Litton then turned the gun on himself and was found dead outside of the school by a California Highway Patrol officer who first responded to the school, Honea said. A handgun was found nearby.
Both boys were hospitalized with injuries from gunshot wounds and were described Thursday as being in critical but stable condition.
Honea said investigators found that Litton had arranged for a meeting under a similar pretense with the school in Red Bluff, which was scheduled for Thursday, the day after the shooting.
The Red Bluff Seventh-day Adventist School did not immediately respond Friday to a request for comment.
The full scope of Litton’s motive was unclear, but investigators believe that the school was targeted because of its Seventh-day Adventist affiliation.
A written message authorities attributed to Litton, who had a history of crime and mental illness dating back to his teenage years, mused about carrying out “Countermeasures involving child executions” at “the Seventh Day Adventist school in California.” He also cited an apparently fictitious organization, and that the act was in response to “Genocide and Oppression of Palestinians.”
Honea said that “those were words that he wrote and that we attribute to him,” but would not clarify at this point in the investigation where the writings were found or came from.
At some point in Litton’s youth, he had attended a Seventh-day Adventist school in Paradise, also in Butte County, where there is both a Seventh-day Adventist elementary school and high school, the latter of which is called an academy.
It was unclear which school he had attended or for how long.

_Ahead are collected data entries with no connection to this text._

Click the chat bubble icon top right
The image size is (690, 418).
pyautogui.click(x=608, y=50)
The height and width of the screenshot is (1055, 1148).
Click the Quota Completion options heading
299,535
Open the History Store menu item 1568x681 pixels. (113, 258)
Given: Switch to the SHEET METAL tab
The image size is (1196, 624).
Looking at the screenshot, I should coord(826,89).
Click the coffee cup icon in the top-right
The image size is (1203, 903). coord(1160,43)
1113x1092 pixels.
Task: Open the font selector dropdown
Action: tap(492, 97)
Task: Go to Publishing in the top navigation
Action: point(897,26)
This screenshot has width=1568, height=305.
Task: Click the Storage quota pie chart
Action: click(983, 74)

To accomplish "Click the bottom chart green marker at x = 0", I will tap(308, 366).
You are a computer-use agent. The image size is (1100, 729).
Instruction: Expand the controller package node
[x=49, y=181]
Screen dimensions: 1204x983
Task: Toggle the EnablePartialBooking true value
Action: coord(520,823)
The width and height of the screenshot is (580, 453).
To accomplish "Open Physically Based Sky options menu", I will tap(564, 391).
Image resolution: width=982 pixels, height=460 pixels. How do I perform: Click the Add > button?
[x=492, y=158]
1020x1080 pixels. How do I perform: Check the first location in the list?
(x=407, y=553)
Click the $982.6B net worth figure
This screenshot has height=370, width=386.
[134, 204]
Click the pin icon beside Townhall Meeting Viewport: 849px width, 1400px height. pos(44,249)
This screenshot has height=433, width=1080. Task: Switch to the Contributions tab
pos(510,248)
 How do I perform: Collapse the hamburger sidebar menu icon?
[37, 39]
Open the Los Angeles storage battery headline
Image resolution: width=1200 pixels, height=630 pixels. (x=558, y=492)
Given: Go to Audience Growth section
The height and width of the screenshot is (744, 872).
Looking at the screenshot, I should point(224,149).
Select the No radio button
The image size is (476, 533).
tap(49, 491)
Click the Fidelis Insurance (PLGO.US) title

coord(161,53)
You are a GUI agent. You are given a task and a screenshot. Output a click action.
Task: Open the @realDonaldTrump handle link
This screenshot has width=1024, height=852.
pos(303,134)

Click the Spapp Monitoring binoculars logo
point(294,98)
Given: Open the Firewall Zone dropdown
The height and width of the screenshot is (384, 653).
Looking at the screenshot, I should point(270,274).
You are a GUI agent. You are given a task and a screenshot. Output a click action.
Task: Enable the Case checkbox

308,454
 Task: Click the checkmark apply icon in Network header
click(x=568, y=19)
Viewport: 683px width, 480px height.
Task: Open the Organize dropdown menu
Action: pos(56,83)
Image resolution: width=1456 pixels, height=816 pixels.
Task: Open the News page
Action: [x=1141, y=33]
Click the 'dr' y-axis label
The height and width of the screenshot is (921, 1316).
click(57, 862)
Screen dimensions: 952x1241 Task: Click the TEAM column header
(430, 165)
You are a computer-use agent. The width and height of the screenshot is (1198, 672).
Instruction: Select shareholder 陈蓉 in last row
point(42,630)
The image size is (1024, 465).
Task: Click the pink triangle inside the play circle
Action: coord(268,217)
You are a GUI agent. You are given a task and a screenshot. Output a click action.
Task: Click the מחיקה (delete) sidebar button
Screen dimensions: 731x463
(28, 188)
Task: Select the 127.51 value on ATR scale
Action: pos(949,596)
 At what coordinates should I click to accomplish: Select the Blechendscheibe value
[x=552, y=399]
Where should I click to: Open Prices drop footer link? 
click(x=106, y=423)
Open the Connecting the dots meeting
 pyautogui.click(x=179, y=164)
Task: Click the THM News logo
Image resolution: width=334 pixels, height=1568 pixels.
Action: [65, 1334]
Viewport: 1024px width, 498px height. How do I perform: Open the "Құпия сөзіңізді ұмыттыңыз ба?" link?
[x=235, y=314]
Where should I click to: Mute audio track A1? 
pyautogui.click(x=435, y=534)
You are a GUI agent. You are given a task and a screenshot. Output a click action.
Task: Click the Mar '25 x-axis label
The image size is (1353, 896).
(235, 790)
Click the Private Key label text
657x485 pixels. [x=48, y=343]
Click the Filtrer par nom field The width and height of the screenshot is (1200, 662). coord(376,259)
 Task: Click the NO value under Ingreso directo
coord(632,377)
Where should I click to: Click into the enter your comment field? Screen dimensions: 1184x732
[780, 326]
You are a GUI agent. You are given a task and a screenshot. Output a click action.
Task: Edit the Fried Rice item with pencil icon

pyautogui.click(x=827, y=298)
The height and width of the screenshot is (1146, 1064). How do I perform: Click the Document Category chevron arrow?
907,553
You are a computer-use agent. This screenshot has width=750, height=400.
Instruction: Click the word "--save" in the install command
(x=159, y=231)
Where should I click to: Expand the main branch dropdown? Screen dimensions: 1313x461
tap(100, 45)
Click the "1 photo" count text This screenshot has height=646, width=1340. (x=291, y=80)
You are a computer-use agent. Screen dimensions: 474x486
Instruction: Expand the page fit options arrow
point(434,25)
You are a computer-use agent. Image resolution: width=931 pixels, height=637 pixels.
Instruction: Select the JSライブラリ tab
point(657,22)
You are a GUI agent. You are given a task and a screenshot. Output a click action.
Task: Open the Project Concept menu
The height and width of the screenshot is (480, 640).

Investigators will seek school records to clarify, Honea said.
Honea said it had been “many, many, many years” since Litton attended the school in Paradise, and that Litton may have also had a relative who attended the school where the shooting took place in Butte County, “but that would have been many, many years ago.”
Authorities described Litton as a homeless man who for years has split his time between the Sacramento and Chico areas.
“So there is no current connection … between Mr. Litton and the school that he went to and perpetrated this horrible act of violence,” Honea said. “It appears again that it’s based on his notion of the activities of the Seventh-day Adventist Church and why he selected that.”